解決済みの質問
「春潮のあらぶるきけば丘こゆる蝶のつばさもまだつよからず」
私は長らく「強さ」というものを感じ取ることができなかった。しかし、この前蝶々が音もなく羽ばたきながら丘を越えて行ったのを見た時、羽音は聞えなかったがそれでも蝶々の羽根は強いんだなあと感じたものだった。そして今日、今聞いている春の海の荒れる波音には、蝶々の羽音にも増して強いものを感じている。
「一碗には幾つぶの飯があるのだろう つぶりつぶりと噛みながら泣く」
沈んでいてはいけない。ちゃんと食事をしなければ元気になれない。でも、悲しい。泣いてしまう。忘れたい。でも思い出してしまう。ダメ、思い出しちゃダメ。何かほかのコト。ごはん食べなきゃ。1粒1粒噛んで。 1,2,3,4,…… 良く噛んで、5,6,7,8 …… お茶碗1杯、全部で何粒? 1口30粒として、あ、涙、こぼれる。ふかなきゃ。どうして泣けて──あ、ダメ、思い出しちゃ。だから30掛ける、15倍くらいかしら── 馬鹿げた計算ね。

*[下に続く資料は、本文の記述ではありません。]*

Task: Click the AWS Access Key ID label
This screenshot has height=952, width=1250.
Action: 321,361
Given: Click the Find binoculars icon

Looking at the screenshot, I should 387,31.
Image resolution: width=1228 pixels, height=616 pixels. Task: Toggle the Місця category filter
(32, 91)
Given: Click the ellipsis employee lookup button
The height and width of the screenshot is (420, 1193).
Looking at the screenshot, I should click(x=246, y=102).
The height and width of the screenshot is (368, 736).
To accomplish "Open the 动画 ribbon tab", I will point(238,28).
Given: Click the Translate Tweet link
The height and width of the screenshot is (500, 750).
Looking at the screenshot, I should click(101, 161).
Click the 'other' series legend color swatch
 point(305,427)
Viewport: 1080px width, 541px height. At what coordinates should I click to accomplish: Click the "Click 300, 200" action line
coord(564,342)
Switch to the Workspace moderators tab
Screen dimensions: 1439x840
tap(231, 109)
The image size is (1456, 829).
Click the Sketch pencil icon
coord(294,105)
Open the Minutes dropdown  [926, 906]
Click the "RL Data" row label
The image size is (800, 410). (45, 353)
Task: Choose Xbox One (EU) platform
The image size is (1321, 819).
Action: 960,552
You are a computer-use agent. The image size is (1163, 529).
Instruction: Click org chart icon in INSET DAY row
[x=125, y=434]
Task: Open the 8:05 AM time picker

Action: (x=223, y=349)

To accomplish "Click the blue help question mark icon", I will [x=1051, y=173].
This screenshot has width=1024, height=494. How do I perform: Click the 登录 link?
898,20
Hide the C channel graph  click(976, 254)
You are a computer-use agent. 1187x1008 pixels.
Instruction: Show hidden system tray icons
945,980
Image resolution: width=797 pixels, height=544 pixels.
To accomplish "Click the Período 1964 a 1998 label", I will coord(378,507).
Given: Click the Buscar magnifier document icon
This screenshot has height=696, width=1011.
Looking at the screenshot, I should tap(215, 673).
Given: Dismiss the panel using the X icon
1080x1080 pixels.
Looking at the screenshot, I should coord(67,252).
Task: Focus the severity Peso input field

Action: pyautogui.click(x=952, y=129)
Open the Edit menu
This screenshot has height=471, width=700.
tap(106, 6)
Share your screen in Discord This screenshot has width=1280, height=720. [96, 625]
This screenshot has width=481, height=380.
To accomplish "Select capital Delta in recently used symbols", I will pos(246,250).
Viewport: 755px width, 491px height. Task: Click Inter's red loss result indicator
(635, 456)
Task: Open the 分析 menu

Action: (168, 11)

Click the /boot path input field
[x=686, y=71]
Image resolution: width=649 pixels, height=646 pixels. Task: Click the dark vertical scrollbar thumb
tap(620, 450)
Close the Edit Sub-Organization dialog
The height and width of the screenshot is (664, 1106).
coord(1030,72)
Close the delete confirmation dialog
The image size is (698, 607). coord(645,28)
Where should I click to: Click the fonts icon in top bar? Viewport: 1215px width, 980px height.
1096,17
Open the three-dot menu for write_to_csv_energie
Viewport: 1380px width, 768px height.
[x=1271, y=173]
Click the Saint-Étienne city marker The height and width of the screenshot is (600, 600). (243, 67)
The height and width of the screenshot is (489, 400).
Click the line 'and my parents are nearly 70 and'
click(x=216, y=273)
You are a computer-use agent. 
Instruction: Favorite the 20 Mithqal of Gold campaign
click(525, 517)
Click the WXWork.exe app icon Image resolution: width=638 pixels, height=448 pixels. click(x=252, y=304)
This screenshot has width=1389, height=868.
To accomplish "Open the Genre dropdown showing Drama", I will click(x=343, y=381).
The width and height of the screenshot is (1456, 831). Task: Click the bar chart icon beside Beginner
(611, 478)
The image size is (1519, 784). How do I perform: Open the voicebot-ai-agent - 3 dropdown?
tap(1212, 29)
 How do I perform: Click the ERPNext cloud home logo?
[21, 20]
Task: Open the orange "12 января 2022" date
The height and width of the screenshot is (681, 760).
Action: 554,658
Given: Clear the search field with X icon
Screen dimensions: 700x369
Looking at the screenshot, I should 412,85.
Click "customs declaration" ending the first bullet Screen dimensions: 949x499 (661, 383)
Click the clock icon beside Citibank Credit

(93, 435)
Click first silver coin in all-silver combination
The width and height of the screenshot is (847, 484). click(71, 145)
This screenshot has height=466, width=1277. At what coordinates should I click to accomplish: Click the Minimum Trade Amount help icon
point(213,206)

でも……
自己の弱さ・深い悲しみを体験した人が立ち直った後で、どん底から抜け出た時の心象を思い返して歌ったものでしょう。敗れ傷つくことによって、弱々しさ・未熟さを克服し、強く・優しく生きようとする「希望」が感じ取れます。「貧しさ」は見当違いでしょう。